Si racconta poi che, al sopraggiunger della notte, Sofia si infilasse nelle prigioni della città: corrompeva di tasca propria le guardie e rendeva visita ai cristiani prigionieri. Pregava con loro e li benediceva, ricordando loro la promessa del Regno che viene per infondere loro coraggio: quanti soffrono e muoiono nel nome di Gesù Cristo saranno i primi al suo fianco.
Furono numerosi i cristiani che si recarono al supplizio col cuore allargato dalle parole di Sofia. Virtuose quanto lei le figlie – Pistis (Fede), Elpis (Speranza) e Agape (Carità) – la seguivano sempre. Degli amici benevoli e quanti l'avevano aiutata, però, la misero in guardia: le supplicarono di nascondersi. La sapienza e le sue figlie non potevano però essere fedeli a Cristo fuggendo.
Servirono dunque i loro fratelli, incessantemente. La fiamma della fede cristiana si ravvivava a ciascuna delle loro preghiere. Roma non poteva ignorare quel fuoco brillante che ravvivava i cuori dei cristiani. Sofia e le sue figlie furono dunque arrestate e tradotte in catene davanti all'imperatore Adriano in persona – così avrebbero detto alcuni.
Davanti alla bellezza e alla semplicità delle imputate, però, i giudici si trovarono disorientati. Dissero loro che se ne sarebbero andate senza alcun castigo se avessero rinunciato a Cristo. Senza offese e senza timore, Sofia rispose che non avrebbe tradito il figlio di Dio.
Interrogarono poi le tre figlie, a parte, per far leva sulla loro giovane età.

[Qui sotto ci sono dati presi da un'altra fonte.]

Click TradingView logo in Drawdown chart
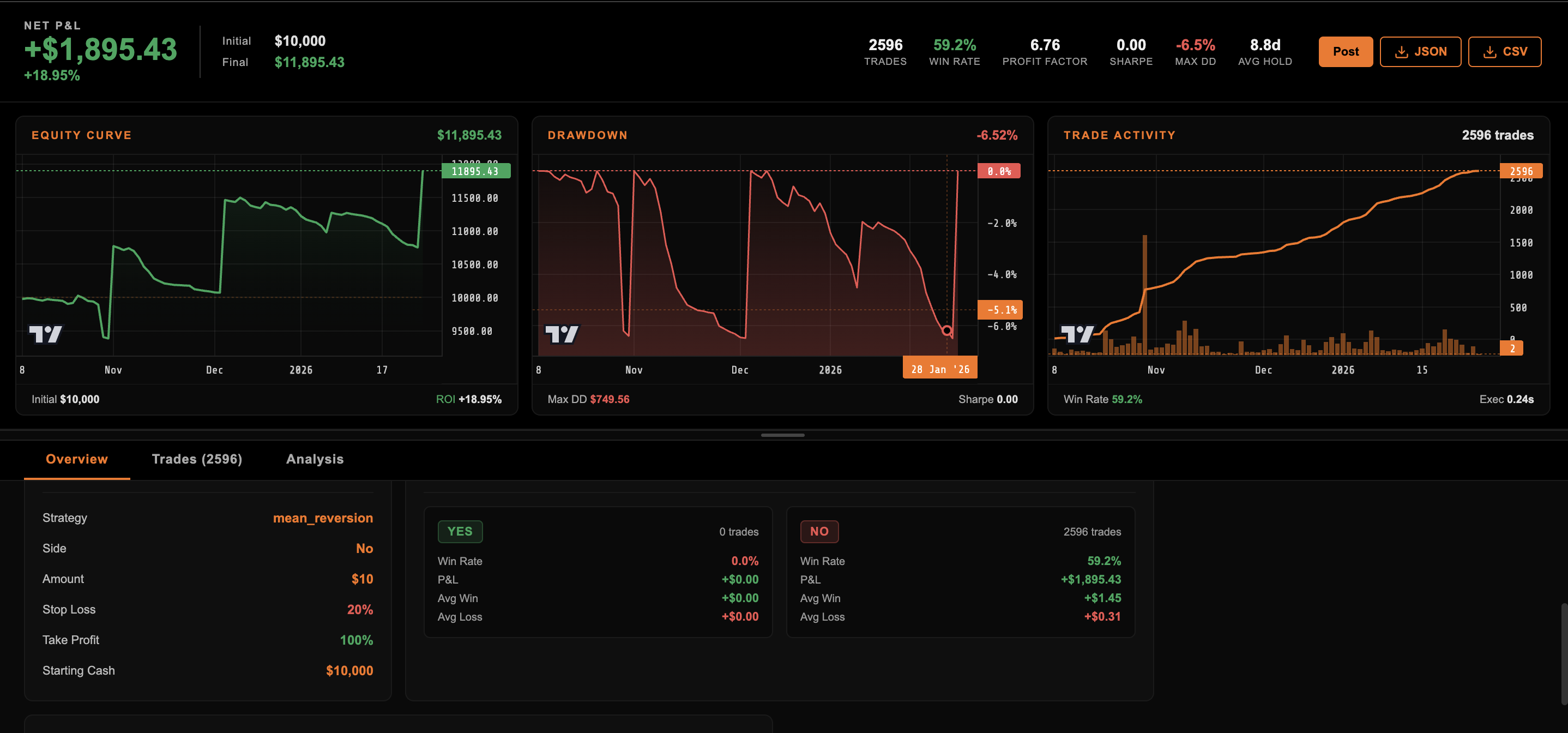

A Fede, che coi suoi 12 anni era la maggiore, offrirono bei doni che quella rigettò sdegnosa. Un carnefice la schiaffeggiò e poi le asportò i seni, prima di immergerla nell'olio bollente. La purezza della sua anima fece sì che nessun dolore la piegasse, e finirono per decapitarla.
A Speranza, decenne, si fecero le medesime promesse minacciandola di farle seguire la sorte della sorella. Senza esitazione, quella decise di seguire la maggiore: neppure quella sentì il bruciore delle fiamme e lo strazio delle tenaglie. Come per Fede, anche a lei solo il gladio diede la morte.
Carità, di un anno più piccola, si gettò da sé nelle fiamme in cui la minacciavano di buttarla, e quelle si scansarono per non bruciarla. Neanche con le membra slogate si piegò, e allora per la terza volta cadde la spada.
Il cuore di Sofia era straziato tra la pena di una madre che perde le figlie e la gioia di saperle accanto a Cristo, perché non avevano abbandonato la loro purezza. Per sfregio, le dissero di seppellire le bambine prima di ucciderla sullo stesso luogo della loro sepoltura.
Sebbene i dettagli storici siano difficilmente attingibili alla verifica, la leggenda del supplizio delle quattro sante rende comunque conto dell'impatto che esse hanno avuto sulla popolazione cristiana dell'epoca. La devozione si è sviluppata notevole in particolare a Bisanzio e nel mondo slavo.
Il culto si è propagato nella Chiesa indivisa, e si ritrova ancora sia tra i cattolici sia tra gli ortodossi. I nomi delle quattro sante aiutano anche una graziosa metafora: la sapienza genera e guida la fede, la speranza e la carità, le tre virtù teologali che ogni cristiano deve vivere e incarnare.